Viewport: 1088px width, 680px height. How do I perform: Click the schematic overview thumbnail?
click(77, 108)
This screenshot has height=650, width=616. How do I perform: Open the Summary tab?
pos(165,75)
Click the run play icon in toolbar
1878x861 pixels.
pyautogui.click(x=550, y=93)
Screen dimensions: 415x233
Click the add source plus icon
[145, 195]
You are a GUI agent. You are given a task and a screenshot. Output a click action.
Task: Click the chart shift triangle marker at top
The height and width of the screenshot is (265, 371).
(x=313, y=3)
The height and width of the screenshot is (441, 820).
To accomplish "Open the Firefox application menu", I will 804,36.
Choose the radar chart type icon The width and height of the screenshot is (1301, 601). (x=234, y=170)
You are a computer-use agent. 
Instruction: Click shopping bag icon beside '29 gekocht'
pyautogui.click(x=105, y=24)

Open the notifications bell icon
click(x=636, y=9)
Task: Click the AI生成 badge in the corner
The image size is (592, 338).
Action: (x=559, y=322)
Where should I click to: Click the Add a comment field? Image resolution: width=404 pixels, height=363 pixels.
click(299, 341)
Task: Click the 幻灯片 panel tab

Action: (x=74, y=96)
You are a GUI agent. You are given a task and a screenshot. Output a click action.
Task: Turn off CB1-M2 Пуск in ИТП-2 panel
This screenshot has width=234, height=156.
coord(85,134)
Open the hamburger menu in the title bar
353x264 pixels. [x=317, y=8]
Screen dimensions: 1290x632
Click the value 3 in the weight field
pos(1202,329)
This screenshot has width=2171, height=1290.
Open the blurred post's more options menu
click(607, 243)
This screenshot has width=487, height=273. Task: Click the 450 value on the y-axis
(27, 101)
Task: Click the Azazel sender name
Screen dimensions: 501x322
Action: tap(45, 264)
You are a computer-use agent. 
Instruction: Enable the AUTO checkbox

————

_Task to complete_:
Output every entry exactly as it appears.

_Answer_:
Viewport: 1088px width, 680px height. How do I perform: Click the schematic overview thumbnail?
click(77, 108)
This screenshot has height=650, width=616. How do I perform: Open the Summary tab?
pos(165,75)
Click the run play icon in toolbar
1878x861 pixels.
pyautogui.click(x=550, y=93)
Screen dimensions: 415x233
Click the add source plus icon
[145, 195]
You are a GUI agent. You are given a task and a screenshot. Output a click action.
Task: Click the chart shift triangle marker at top
The height and width of the screenshot is (265, 371).
(x=313, y=3)
The height and width of the screenshot is (441, 820).
To accomplish "Open the Firefox application menu", I will 804,36.
Choose the radar chart type icon The width and height of the screenshot is (1301, 601). (x=234, y=170)
You are a computer-use agent. 
Instruction: Click shopping bag icon beside '29 gekocht'
pyautogui.click(x=105, y=24)

Open the notifications bell icon
click(x=636, y=9)
Task: Click the AI生成 badge in the corner
The image size is (592, 338).
Action: (x=559, y=322)
Where should I click to: Click the Add a comment field? Image resolution: width=404 pixels, height=363 pixels.
click(299, 341)
Task: Click the 幻灯片 panel tab

Action: (x=74, y=96)
You are a GUI agent. You are given a task and a screenshot. Output a click action.
Task: Turn off CB1-M2 Пуск in ИТП-2 panel
This screenshot has width=234, height=156.
coord(85,134)
Open the hamburger menu in the title bar
353x264 pixels. [x=317, y=8]
Screen dimensions: 1290x632
Click the value 3 in the weight field
pos(1202,329)
This screenshot has width=2171, height=1290.
Open the blurred post's more options menu
click(607, 243)
This screenshot has width=487, height=273. Task: Click the 450 value on the y-axis
(27, 101)
Task: Click the Azazel sender name
Screen dimensions: 501x322
Action: tap(45, 264)
You are a computer-use agent. 
Instruction: Enable the AUTO checkbox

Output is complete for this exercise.